Offer of Employment to a Foreign National - Federal EMPP (IMM 0197)
Download the form
Offer of Employment to a Foreign National - Federal EMPP [IMM 0197] (PDF, 1.5 MB)
How to download, save and open this form
- Use your computer. The form may not open on tablets or mobile phones.
- Save the form on your computer in a place you can remember.
- For most Internet browsers, clicking on the link above will automatically download the form.
- If the form doesn’t automatically download, right-click on the link and select “Save as.”
- After you download the form, open it using Adobe Acrobat Reader.
Open this form in Acrobat Reader
- Open Acrobat Reader.
- You need Acrobat Reader version 10 or higher to open our forms.
- Get the latest version of Acrobat Reader.
- Select “File” from the top menu.
- Click “Open.”
- Find the location where you saved the form, click on the file, and click “Open.”
Complete the form
Read the step by step instructions on how to complete the form.
Offer of Employment to Foreign National – Federal EMPP (IMM 0197)
This form is required if you are applying to the Job Offer Stream (Stream A).
- Your employer must
- fill out the form
- print it and sign it
- send it to you
- You (the principal applicant) must
- read the Declaration of Employee in Section 6 and sign
- make a digital copy, and
- then upload it with your online application
Important: The sections 1 to 5 are to be completed by the employer
Section 1: Business Information
- Business operation name
- Business legal name
- Telephone number
- Business mail address (street and number, city, province, postal code)
- Business address (if different than mailing address) (street and number, city, province, postal code)
- Website address
- Business CRA Number (First 9 digits are mandatory)
- Date of business establishment (yyyy-mm-dd)
- Size of business, select
- Number of employees:
- under 100 employees; or
- over 100 employees
- Gross income:
- less than $30,000
- $30,000 to 5 million
- Over 5 million
- Number of employees:
- Describe the principal business activity
Section 2: Primary Contact Information of Employer
- Family name (surname)
- Given name(s)
- Job title
- Telephone number and extension
- Fax number
- Email address
Section 3: Details of Job
- Job title
- National Occupationnel Classification (NOC) code
- Does the job meet the following requirements of the Federal EMPP?
Select the options that the job does meet
- Job is full-time
- Job is non-seasonal
- Job is outside Quebec
- One year job offer for an occupation listed in TEER category 0, 1, 2, 3, 4, 5
- Address of physical job location (if different than business address) (street and number, city, province, postal code)
- Expected start date of employment (yyyy-mm-dd)

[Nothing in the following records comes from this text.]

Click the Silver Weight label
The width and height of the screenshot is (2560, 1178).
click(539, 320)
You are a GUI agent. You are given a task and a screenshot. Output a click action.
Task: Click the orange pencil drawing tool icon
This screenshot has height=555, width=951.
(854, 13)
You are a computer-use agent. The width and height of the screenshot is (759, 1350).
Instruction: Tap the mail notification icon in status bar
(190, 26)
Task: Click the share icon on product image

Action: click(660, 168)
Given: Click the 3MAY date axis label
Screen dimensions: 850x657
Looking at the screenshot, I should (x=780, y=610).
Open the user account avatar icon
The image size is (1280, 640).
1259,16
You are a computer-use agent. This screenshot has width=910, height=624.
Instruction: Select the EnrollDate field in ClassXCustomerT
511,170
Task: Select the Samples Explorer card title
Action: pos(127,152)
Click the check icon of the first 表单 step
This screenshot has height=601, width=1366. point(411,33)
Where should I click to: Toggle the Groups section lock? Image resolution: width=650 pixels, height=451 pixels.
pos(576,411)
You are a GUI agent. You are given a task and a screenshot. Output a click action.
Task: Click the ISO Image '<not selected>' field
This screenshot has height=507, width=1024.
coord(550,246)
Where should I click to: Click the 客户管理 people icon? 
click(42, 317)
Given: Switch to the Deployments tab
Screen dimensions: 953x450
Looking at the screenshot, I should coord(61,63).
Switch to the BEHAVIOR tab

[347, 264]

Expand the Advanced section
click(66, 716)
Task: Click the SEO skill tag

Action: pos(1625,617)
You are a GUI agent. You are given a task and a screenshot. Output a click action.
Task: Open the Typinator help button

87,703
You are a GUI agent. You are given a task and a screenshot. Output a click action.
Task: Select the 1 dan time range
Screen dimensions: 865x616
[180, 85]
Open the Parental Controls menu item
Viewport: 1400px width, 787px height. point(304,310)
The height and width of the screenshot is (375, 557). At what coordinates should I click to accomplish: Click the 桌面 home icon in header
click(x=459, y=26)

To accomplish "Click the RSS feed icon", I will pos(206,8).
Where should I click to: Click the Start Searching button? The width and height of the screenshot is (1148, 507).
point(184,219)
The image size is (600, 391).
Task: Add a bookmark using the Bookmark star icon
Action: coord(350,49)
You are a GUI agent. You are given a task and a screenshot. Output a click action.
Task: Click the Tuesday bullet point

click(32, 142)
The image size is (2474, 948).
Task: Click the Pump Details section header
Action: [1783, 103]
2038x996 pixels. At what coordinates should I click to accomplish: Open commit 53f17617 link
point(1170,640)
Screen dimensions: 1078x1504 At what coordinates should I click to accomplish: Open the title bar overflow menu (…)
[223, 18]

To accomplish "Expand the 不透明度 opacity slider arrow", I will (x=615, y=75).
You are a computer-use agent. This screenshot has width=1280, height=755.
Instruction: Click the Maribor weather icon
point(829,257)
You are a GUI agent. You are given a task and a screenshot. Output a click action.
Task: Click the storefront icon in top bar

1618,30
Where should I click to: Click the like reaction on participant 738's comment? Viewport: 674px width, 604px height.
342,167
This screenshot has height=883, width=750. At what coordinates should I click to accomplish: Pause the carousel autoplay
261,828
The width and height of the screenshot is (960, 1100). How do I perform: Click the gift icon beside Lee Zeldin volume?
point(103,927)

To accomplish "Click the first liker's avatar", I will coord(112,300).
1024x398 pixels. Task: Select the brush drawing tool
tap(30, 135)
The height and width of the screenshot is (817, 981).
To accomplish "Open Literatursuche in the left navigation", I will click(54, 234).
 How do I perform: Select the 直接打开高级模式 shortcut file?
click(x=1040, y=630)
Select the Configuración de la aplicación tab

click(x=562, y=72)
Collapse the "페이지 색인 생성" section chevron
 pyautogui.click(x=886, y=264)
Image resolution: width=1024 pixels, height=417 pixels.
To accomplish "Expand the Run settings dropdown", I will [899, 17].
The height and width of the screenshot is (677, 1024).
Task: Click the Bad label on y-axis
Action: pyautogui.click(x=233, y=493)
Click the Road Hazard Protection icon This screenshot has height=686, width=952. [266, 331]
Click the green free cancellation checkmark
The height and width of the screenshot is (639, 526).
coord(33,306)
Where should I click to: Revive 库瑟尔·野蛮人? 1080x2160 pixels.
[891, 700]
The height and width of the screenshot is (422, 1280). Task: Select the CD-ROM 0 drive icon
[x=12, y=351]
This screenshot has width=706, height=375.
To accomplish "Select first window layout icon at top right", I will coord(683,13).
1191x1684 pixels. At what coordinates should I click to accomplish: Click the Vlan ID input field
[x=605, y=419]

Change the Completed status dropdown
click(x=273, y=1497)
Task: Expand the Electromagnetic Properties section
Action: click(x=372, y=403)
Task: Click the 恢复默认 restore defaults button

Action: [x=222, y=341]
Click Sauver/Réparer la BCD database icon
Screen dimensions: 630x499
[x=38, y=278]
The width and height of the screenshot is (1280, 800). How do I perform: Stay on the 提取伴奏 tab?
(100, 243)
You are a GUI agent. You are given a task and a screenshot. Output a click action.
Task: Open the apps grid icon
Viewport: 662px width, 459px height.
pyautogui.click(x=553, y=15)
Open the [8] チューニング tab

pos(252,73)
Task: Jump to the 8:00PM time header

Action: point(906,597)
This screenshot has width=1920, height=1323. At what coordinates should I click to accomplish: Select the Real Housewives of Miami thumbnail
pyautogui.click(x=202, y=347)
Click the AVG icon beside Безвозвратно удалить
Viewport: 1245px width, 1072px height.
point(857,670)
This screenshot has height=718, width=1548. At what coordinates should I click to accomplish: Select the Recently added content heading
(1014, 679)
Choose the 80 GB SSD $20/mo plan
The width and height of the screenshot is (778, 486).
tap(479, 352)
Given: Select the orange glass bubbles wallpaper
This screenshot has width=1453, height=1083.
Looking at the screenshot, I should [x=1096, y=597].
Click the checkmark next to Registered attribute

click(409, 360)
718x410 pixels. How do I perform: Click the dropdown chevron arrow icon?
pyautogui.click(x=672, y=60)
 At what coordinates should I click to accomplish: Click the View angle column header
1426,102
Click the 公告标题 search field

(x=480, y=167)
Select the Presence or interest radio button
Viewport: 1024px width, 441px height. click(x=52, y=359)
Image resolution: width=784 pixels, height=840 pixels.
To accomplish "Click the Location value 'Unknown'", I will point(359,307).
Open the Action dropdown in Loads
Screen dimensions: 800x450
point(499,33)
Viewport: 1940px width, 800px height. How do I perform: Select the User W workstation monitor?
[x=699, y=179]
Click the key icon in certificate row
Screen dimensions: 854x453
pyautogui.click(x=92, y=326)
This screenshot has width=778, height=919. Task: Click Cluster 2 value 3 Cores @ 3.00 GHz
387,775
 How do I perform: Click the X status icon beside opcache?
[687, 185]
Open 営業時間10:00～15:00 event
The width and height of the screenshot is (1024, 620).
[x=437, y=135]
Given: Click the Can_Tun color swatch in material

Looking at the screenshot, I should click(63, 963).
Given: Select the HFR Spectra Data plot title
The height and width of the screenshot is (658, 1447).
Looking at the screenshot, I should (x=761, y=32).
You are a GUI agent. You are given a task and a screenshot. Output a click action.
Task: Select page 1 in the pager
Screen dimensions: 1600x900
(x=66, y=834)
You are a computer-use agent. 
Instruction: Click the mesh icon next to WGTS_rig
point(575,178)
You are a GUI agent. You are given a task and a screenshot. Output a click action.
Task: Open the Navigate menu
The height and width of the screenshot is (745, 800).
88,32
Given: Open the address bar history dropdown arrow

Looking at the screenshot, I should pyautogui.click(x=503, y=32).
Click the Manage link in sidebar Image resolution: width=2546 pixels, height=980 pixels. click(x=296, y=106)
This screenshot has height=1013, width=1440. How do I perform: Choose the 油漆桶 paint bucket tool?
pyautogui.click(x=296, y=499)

- Expected duration of employment, select an option
- Determinate, provide expected duration
- Indeterminate (no end date)
- Main duties of the job
- Select the minimum education requirements of the job
- Doctorate/PhD
- Doctor of Medicine
- Master’s degree
- Bachelor’s degree
- College level diploma/certificate
- Apprenticeship diploma/certificate
- High school diploma
- Vocational school diploma/certificate
- No formal education requirement
- Experience/skills requirements of the job
- Select “Yes” or “No” if there are
provincial/territorial/federal certification, licensing or registration requirements of the
job?
If Yes, indicate the name of the certifying/licensing/registering body
- Wage in Canadian dollars and number of work hours
- Amount per hour
- Amount per year
- Total number of work hours per day
- Total number of work hours per week
- Total number of work hours per month
- Over time rate per hour of AND starts after the number of hours of work per week
- Describe an alternate compensation scheme (if applicable)
- Select the benefits the employee will receive
- Disability insurance
- Dental insurance
- Pension
- Extended medical insurance (e.g. prescription drugs, paramedical services, medical services and equipment)
- Vacation
- The number of business days per year or
- Remuneration and the % of gross salary
- Other benefits
- Please specify further
Section 4: Employee Information
- Family name (surname) as shown on the passport
- Given name(s) as shown on the passport
- Gender
- F-Female
- M-Male
- X-Another gender
- Date of birth (yyyy-mm-dd)
- Unique Client Identifier (UCI)
- Passport number
- Mailing address (P.O. box, Apartment/Unit, Street number, Street name, City/Town, Country, Province/State, Postal code, District)
- Email address
- Telephone number
Section 5: Declaration of Employer
Read the statements carefully and select all that apply.
The employer must sign and date the declaration.
Section 6: Declaration of Employee
Important: This section is to be completed by the principal applicant (the employee).
Read the statements carefully and select all that apply.
The employee must sign and date the declaration.